- **BRIEF**
Repeat all of the items below word for word, keeping every line unchanged.

(Records from a data collection)
- - -

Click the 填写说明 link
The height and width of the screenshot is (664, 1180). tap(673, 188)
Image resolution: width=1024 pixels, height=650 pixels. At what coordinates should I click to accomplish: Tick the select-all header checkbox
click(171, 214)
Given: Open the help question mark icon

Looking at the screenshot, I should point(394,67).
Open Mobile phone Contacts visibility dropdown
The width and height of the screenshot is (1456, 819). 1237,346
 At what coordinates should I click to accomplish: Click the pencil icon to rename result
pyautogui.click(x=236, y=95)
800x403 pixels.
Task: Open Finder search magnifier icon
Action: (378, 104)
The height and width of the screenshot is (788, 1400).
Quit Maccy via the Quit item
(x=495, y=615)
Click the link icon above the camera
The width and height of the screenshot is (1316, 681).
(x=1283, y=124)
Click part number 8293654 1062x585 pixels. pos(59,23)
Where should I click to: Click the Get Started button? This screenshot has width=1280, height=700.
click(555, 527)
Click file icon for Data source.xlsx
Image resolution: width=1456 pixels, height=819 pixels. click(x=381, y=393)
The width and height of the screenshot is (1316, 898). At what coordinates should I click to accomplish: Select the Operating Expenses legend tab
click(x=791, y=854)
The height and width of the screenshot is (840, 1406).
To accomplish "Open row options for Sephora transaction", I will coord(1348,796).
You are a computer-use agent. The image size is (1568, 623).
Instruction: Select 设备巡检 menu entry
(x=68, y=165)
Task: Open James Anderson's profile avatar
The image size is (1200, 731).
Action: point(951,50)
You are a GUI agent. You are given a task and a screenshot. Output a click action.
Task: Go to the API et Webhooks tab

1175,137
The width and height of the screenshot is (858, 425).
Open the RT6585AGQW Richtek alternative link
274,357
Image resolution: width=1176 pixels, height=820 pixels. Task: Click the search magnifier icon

- - -

- **SOLUTION TO THE PROBLEM**
Click the 填写说明 link
The height and width of the screenshot is (664, 1180). tap(673, 188)
Image resolution: width=1024 pixels, height=650 pixels. At what coordinates should I click to accomplish: Tick the select-all header checkbox
click(171, 214)
Given: Open the help question mark icon

Looking at the screenshot, I should point(394,67).
Open Mobile phone Contacts visibility dropdown
The width and height of the screenshot is (1456, 819). 1237,346
 At what coordinates should I click to accomplish: Click the pencil icon to rename result
pyautogui.click(x=236, y=95)
800x403 pixels.
Task: Open Finder search magnifier icon
Action: (378, 104)
The height and width of the screenshot is (788, 1400).
Quit Maccy via the Quit item
(x=495, y=615)
Click the link icon above the camera
The width and height of the screenshot is (1316, 681).
(x=1283, y=124)
Click part number 8293654 1062x585 pixels. pos(59,23)
Where should I click to: Click the Get Started button? This screenshot has width=1280, height=700.
click(555, 527)
Click file icon for Data source.xlsx
Image resolution: width=1456 pixels, height=819 pixels. click(x=381, y=393)
The width and height of the screenshot is (1316, 898). At what coordinates should I click to accomplish: Select the Operating Expenses legend tab
click(x=791, y=854)
The height and width of the screenshot is (840, 1406).
To accomplish "Open row options for Sephora transaction", I will coord(1348,796).
You are a computer-use agent. The image size is (1568, 623).
Instruction: Select 设备巡检 menu entry
(x=68, y=165)
Task: Open James Anderson's profile avatar
The image size is (1200, 731).
Action: point(951,50)
You are a GUI agent. You are given a task and a screenshot. Output a click action.
Task: Go to the API et Webhooks tab

1175,137
The width and height of the screenshot is (858, 425).
Open the RT6585AGQW Richtek alternative link
274,357
Image resolution: width=1176 pixels, height=820 pixels. Task: Click the search magnifier icon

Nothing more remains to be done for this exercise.